*ITEMS*
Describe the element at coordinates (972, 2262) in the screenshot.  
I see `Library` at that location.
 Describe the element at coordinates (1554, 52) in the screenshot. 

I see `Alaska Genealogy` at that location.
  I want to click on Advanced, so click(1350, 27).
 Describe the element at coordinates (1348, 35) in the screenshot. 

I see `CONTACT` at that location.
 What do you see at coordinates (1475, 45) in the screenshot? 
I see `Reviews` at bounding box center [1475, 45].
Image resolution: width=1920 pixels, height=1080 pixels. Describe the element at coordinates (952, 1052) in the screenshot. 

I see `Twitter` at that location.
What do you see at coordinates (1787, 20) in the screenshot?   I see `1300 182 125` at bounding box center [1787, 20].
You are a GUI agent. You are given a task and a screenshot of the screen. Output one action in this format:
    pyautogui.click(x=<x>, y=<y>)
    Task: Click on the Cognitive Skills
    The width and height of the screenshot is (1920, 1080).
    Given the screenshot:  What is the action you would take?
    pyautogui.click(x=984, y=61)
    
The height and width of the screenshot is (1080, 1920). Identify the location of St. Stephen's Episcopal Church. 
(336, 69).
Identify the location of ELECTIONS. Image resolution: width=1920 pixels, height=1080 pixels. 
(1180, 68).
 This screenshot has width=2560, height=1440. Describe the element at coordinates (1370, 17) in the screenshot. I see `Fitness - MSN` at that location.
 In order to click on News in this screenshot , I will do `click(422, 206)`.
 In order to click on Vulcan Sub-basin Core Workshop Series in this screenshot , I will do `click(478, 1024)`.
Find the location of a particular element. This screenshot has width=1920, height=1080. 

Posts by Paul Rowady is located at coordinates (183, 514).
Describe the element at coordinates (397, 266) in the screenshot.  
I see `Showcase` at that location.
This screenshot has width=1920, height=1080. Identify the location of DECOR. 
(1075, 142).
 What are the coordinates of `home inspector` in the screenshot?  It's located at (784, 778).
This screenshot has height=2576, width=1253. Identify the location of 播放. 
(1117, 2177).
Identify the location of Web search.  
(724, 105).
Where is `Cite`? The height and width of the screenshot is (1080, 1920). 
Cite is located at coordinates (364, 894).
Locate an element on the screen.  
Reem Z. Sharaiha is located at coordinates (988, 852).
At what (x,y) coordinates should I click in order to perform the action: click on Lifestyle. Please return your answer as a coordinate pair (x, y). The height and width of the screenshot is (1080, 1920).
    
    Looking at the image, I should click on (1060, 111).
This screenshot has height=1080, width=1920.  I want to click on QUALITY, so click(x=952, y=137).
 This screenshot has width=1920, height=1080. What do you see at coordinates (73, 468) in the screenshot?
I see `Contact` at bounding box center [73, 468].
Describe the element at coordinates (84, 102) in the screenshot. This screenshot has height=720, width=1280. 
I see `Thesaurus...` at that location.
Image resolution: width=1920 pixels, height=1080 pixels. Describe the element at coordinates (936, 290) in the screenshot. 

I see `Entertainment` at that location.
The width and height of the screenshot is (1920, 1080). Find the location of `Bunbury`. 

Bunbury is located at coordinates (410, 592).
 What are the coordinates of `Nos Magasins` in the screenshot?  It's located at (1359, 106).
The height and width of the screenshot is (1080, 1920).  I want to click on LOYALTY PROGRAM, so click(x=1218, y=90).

*WRITTEN INSTRUCTION*
Can you copy every entry above word for word, with no changes?

*RESPONSE FOR THIS EXERCISE*
Describe the element at coordinates (972, 2262) in the screenshot.  
I see `Library` at that location.
 Describe the element at coordinates (1554, 52) in the screenshot. 

I see `Alaska Genealogy` at that location.
  I want to click on Advanced, so click(1350, 27).
 Describe the element at coordinates (1348, 35) in the screenshot. 

I see `CONTACT` at that location.
 What do you see at coordinates (1475, 45) in the screenshot? 
I see `Reviews` at bounding box center [1475, 45].
Image resolution: width=1920 pixels, height=1080 pixels. Describe the element at coordinates (952, 1052) in the screenshot. 

I see `Twitter` at that location.
What do you see at coordinates (1787, 20) in the screenshot?   I see `1300 182 125` at bounding box center [1787, 20].
You are a GUI agent. You are given a task and a screenshot of the screen. Output one action in this format:
    pyautogui.click(x=<x>, y=<y>)
    Task: Click on the Cognitive Skills
    The width and height of the screenshot is (1920, 1080).
    Given the screenshot:  What is the action you would take?
    pyautogui.click(x=984, y=61)
    
The height and width of the screenshot is (1080, 1920). Identify the location of St. Stephen's Episcopal Church. 
(336, 69).
Identify the location of ELECTIONS. Image resolution: width=1920 pixels, height=1080 pixels. 
(1180, 68).
 This screenshot has width=2560, height=1440. Describe the element at coordinates (1370, 17) in the screenshot. I see `Fitness - MSN` at that location.
 In order to click on News in this screenshot , I will do `click(422, 206)`.
 In order to click on Vulcan Sub-basin Core Workshop Series in this screenshot , I will do `click(478, 1024)`.
Find the location of a particular element. This screenshot has width=1920, height=1080. 

Posts by Paul Rowady is located at coordinates (183, 514).
Describe the element at coordinates (397, 266) in the screenshot.  
I see `Showcase` at that location.
This screenshot has width=1920, height=1080. Identify the location of DECOR. 
(1075, 142).
 What are the coordinates of `home inspector` in the screenshot?  It's located at (784, 778).
This screenshot has height=2576, width=1253. Identify the location of 播放. 
(1117, 2177).
Identify the location of Web search.  
(724, 105).
Where is `Cite`? The height and width of the screenshot is (1080, 1920). 
Cite is located at coordinates (364, 894).
Locate an element on the screen.  
Reem Z. Sharaiha is located at coordinates (988, 852).
At what (x,y) coordinates should I click in order to perform the action: click on Lifestyle. Please return your answer as a coordinate pair (x, y). The height and width of the screenshot is (1080, 1920).
    
    Looking at the image, I should click on (1060, 111).
This screenshot has height=1080, width=1920.  I want to click on QUALITY, so click(x=952, y=137).
 This screenshot has width=1920, height=1080. What do you see at coordinates (73, 468) in the screenshot?
I see `Contact` at bounding box center [73, 468].
Describe the element at coordinates (84, 102) in the screenshot. This screenshot has height=720, width=1280. 
I see `Thesaurus...` at that location.
Image resolution: width=1920 pixels, height=1080 pixels. Describe the element at coordinates (936, 290) in the screenshot. 

I see `Entertainment` at that location.
The width and height of the screenshot is (1920, 1080). Find the location of `Bunbury`. 

Bunbury is located at coordinates (410, 592).
 What are the coordinates of `Nos Magasins` in the screenshot?  It's located at (1359, 106).
The height and width of the screenshot is (1080, 1920).  I want to click on LOYALTY PROGRAM, so click(x=1218, y=90).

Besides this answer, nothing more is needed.